The following is a feeback email DefRev received today from one of our readers in Australia, along with our reply, which has been edited/modified for publication as a story on "Defense Review". DefRev would like to thank "Eddy B" for the information and links he provided to us. One of the links will launch the General Dynamics Armament and Technical Products (GDATP) promotional video of their remotely-operated XM307/XUV OCSW (Objective Crew-Served Weapon) mobile weapons platform. Here it is:
From: Eddy B
Sent: Monday, May 31, 2004 4:41 AM
To: [email protected]
Subject: Comment on Metal Storm
I read your review of the recent test firing carried out by Metal Storm. It’s a very interesting system and if fitted correctly could provide a powerful weapons system on new unmanned robot’s such as the General Dynamics XUV. The XUV has already test fired a [25mm] cannon in a Future Combat Systems demonstration, here is a link:…
I’ve heard that the system is highly sought after not only because it’s lightweight, electronic etc but because it can offer variable lethality. With new ammo being developed in the 40mm range (fuel/air, less than lethal), it looks increasingly likely that the metal Storm system will be utilized in manned and unmanned vehicles to provide the variable lethality option.
Recently Metal Storm and Foster Miller announced a SBIR that reinforced my belief, the thunder lightning system to protect naval ships.
Do you have any thoughts on the system being taken up by the DoD? I also note they are working on a system to lighten the OICW while increasing lethality.
To: ‘Eddy B’
Subject: RE: Comment on Metal Storm
Thanks so much for the feedback on my story. We don’t have any knowledge yet regarding any future DoD contracts for Metal Storm. It would seem, however, that it’s more a matter of when, than if.
So you’re aware, the ATK/HK XM29/OICW (Objective Individual Combat Weapon) is pretty much dead in the water (thank God), due to weight and size problems, lethality problems, and ergonomics problems.

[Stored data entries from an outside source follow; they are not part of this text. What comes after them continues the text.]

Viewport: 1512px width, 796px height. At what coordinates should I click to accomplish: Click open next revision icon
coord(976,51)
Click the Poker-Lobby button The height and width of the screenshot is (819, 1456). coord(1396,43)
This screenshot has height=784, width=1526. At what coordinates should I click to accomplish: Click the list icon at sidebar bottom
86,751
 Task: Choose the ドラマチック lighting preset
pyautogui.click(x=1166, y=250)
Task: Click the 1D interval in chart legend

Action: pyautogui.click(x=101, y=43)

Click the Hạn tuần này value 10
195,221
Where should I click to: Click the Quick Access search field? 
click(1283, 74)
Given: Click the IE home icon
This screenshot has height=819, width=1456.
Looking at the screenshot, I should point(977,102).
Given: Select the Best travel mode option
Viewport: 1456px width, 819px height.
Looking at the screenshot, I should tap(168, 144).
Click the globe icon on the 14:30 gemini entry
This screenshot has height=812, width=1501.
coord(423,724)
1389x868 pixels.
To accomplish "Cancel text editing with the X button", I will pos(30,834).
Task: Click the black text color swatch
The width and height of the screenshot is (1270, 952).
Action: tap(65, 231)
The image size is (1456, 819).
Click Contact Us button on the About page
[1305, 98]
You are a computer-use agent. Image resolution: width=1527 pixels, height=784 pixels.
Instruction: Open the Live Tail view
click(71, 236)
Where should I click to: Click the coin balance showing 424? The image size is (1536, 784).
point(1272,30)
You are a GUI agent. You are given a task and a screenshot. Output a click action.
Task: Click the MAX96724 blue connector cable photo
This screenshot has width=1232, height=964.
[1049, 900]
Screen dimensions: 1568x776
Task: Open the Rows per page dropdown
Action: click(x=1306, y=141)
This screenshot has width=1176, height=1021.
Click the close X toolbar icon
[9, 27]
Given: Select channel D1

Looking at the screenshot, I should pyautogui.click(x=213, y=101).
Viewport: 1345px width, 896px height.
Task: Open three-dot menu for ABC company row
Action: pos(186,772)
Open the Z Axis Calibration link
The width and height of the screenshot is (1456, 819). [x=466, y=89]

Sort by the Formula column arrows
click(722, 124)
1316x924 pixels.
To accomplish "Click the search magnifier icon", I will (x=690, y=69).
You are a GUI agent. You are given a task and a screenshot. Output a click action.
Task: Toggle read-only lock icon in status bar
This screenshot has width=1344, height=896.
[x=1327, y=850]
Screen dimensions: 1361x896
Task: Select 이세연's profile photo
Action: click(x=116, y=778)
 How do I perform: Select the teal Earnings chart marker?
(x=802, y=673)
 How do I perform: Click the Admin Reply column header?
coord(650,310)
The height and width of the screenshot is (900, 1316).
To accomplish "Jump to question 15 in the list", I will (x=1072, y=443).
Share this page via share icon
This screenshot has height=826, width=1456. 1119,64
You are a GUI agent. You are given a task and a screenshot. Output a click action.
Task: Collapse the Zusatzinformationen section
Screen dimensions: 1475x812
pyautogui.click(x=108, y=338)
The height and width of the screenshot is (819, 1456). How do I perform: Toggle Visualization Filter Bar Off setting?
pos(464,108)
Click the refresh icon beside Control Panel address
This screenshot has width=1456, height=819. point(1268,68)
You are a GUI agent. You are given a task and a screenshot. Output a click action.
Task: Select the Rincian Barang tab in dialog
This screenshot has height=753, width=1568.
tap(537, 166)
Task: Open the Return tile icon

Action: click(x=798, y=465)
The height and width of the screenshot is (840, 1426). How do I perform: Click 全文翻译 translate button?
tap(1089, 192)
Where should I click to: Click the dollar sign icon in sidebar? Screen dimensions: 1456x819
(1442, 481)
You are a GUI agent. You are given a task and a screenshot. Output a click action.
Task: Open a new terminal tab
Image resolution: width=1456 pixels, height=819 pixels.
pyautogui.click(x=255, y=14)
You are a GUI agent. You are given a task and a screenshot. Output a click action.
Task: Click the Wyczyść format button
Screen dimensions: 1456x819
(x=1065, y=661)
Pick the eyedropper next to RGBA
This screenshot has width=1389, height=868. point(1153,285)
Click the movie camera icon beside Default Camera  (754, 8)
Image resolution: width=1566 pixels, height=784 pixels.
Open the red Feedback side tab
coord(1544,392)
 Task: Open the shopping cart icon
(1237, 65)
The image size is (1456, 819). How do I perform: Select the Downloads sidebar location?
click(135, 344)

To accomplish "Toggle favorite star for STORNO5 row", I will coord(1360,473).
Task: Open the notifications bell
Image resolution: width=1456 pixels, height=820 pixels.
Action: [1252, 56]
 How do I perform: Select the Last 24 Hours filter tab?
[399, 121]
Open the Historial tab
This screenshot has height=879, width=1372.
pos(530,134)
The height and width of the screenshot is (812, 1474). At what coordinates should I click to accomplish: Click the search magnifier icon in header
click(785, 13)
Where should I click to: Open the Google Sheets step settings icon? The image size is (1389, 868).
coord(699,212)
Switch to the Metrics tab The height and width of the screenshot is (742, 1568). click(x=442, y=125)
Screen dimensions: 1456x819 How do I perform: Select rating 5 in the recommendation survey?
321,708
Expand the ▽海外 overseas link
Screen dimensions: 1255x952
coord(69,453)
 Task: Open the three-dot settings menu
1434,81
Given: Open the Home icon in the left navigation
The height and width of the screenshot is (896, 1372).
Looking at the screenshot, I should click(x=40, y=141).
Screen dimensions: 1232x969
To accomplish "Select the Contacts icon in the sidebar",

First, having the assault rifle/carbine mounted underneath the grenade launcher was not a good idea. Just bad design, there. Second, the 20mm grenades simply weren’t lethal enough, so now the U.S. Army is apparently working with 25mm grenades instead. Perhaps they’re now in the process of trying to salvage the grenade launcher aspect of the XM29/OICW as a stand-alone [weapon] system. Problem is, the 25mm grenades are probably also not quite lethal enough (we’ll see). Third, the gun was a behemoth, just way too large, heavy, and unwieldy. I believe the lightest they got the XM29/OICW was 18 lbs, and that’s probably an optimistic figure.
So, the U.S. Army is currently in the process of trying to salvage the underbarrel-mounted "kinetic energy" portion of the system (the assault rifle/carbine portion), which has become the HK XM8. It, too, has some problems, namely the ambidextrous reciprocating cocking handle located on top of the receiver, which should be moved to the left-hand side of the receiver [A top-mounted reciprocating handle negates the ability to use a true 1913 Picatinny rail (top) for optical gunsights and scopes]. They should probably also consider making it (the cocking handle) non-reciprocating. Basically, the HK XM8 is an HK G36K/G36C with a face-lift, a G36 gone "Star Trek", if you will. Same insides, just a new outer skin.
That said, from all the reports I’ve read so far, the HK XM8 is very controllable (surprisingly controllable, actually) on full-auto, and should prove to be much more reliable under adverse combat conditions than the M16 rifle/M4 carbine (less stoppages and jams), requiring much less maintenance in the field, since we’ve already seen this with the HK G36 weapon system. However, we’ve also gotten reports that the forend of the XM8 gets extremely hot, and that some handguards have melted on it during some of the testing. DefRev doesn’t know the specifics of that/those incident(s), nor are we sure that they’re true. We’ll look into it.
I’ll take a look at the links you’ve provided as soon as I can. Thanks again for the feedback and info. Please fee free to contribute more information and links to us in the future on anything military Defense-related that you think might interest us.
P.S. In my reply to Eddy, I forgot to mention the problems that the OICW/XM29 reportedly had with its air-bursting munitions. DefRev has been told that the development team ran into some difficulty in getting the concept to work reliably. However, DefRev doesn’t remember the specific problems, at the moment. However, we do remember hearing about a round (or possibly rounds, plural) exploding at the wrong time, i.e. while still inside the weapon. We’re not sure whether or not this actually happened. In other words, we haven’t confirmed it.